• _INSTRUCTIONS FOR THE TASK_: Can you copy the material below word for word, starting at the line containing "Select the Windowing:Hanning header text" and ending at the line containing "Action: click(884, 400)", with both of those lines included?

(Entries from a dataset)
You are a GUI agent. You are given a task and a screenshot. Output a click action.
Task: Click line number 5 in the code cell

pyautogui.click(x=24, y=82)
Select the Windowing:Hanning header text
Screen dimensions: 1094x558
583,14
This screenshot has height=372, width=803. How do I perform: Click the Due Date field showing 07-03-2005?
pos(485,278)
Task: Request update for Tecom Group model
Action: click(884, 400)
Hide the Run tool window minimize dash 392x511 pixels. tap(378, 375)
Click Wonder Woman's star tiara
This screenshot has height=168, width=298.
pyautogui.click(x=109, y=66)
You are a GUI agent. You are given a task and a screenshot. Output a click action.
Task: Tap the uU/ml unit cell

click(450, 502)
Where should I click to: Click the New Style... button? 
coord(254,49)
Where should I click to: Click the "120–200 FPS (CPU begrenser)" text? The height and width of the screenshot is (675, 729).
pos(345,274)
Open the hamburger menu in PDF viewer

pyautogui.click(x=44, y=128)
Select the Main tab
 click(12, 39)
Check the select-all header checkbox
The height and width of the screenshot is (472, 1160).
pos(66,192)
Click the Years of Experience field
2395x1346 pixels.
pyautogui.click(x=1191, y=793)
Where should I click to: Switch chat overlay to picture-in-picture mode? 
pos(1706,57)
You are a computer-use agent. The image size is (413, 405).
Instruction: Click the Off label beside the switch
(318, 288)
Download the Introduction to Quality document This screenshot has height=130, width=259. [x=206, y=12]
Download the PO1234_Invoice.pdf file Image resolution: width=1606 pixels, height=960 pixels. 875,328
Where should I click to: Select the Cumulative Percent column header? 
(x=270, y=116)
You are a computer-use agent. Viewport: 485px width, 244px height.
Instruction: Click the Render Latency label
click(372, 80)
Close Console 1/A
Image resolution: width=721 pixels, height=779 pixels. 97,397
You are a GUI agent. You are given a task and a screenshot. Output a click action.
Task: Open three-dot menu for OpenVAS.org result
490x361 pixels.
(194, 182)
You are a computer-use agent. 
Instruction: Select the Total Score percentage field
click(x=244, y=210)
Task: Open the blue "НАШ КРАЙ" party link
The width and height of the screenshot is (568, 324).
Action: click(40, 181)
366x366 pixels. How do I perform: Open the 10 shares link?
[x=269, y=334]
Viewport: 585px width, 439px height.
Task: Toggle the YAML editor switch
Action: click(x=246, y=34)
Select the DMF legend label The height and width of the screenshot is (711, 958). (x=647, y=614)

• _FINAL RESULT_:
Select the Windowing:Hanning header text
Screen dimensions: 1094x558
583,14
This screenshot has height=372, width=803. How do I perform: Click the Due Date field showing 07-03-2005?
pos(485,278)
Task: Request update for Tecom Group model
Action: click(884, 400)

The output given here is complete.